**WHAT NEEDS TO BE DONE:** Please find all lines containing "iemand" in the listing below and copy them.

──────────

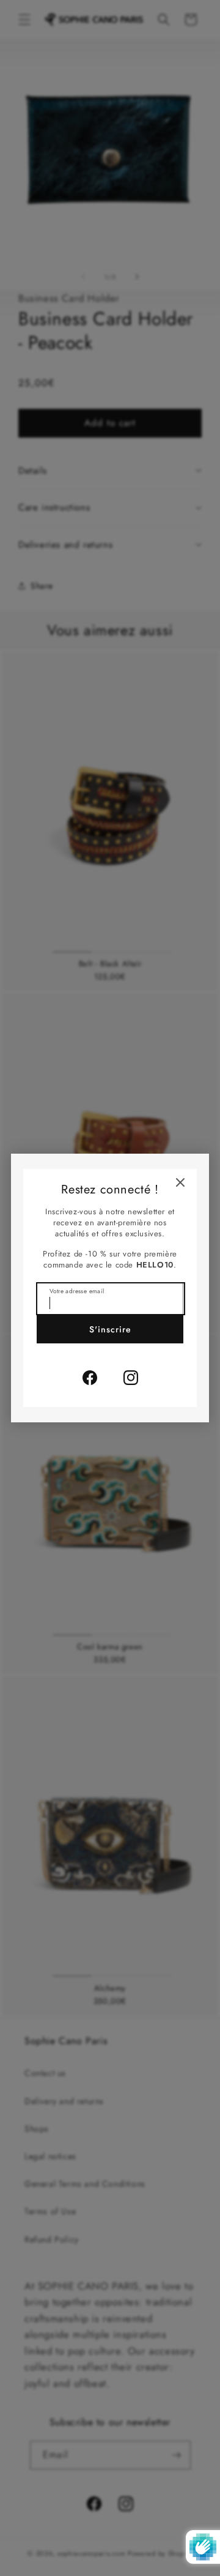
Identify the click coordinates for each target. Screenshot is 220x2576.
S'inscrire (110, 1329)
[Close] (180, 1182)
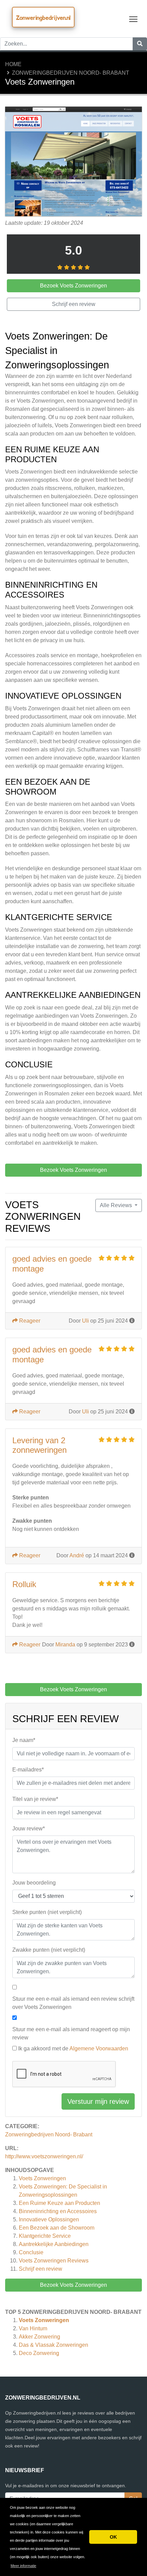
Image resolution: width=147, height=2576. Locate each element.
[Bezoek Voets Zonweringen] (73, 162)
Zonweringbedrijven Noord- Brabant (70, 73)
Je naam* (23, 1740)
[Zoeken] (140, 43)
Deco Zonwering (39, 2353)
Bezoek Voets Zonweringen (73, 2285)
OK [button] (113, 2537)
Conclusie (31, 2252)
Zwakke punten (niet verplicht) (48, 1950)
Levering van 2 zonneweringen (39, 1445)
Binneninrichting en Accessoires (58, 2211)
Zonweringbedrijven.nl (43, 17)
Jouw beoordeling (34, 1883)
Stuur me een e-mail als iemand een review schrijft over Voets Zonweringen (73, 2003)
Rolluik (24, 1584)
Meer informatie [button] (23, 2566)
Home (13, 64)
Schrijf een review (40, 2269)
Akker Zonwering (39, 2337)
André (76, 1555)
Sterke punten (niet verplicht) (47, 1912)
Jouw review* (28, 1828)
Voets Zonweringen (42, 2178)
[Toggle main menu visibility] (133, 19)
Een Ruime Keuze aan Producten (59, 2203)
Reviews (54, 2261)
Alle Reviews (116, 1205)
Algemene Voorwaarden (98, 2048)
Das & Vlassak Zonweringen (53, 2345)
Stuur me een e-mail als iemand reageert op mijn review (71, 2033)
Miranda (65, 1644)
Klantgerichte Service (45, 2236)
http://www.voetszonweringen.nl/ (44, 2156)
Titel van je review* (35, 1799)
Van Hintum (33, 2328)
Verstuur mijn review (98, 2101)
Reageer (29, 1321)
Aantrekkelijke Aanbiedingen (54, 2244)
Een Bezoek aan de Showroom (56, 2228)
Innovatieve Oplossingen (49, 2219)
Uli (85, 1321)
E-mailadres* (28, 1769)
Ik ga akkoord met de (73, 2048)
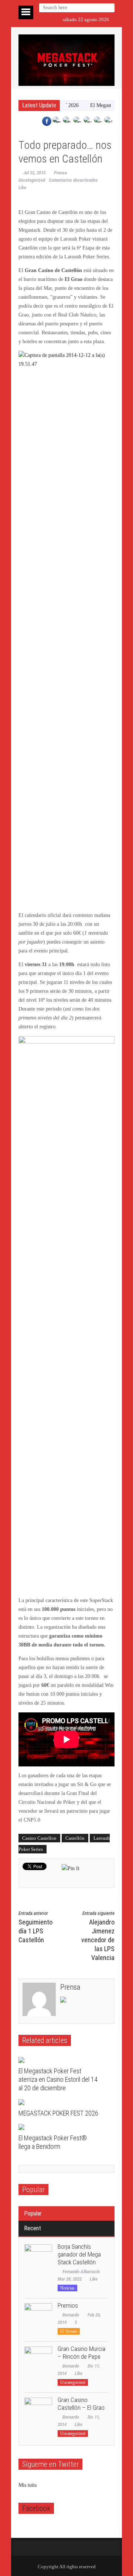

──────────

**OUTPUT OF THE TASK:**
Stuur me een e-mail als iemand een review schrijft over Voets Zonweringen (73, 2003)
Stuur me een e-mail als iemand reageert op mijn review (71, 2033)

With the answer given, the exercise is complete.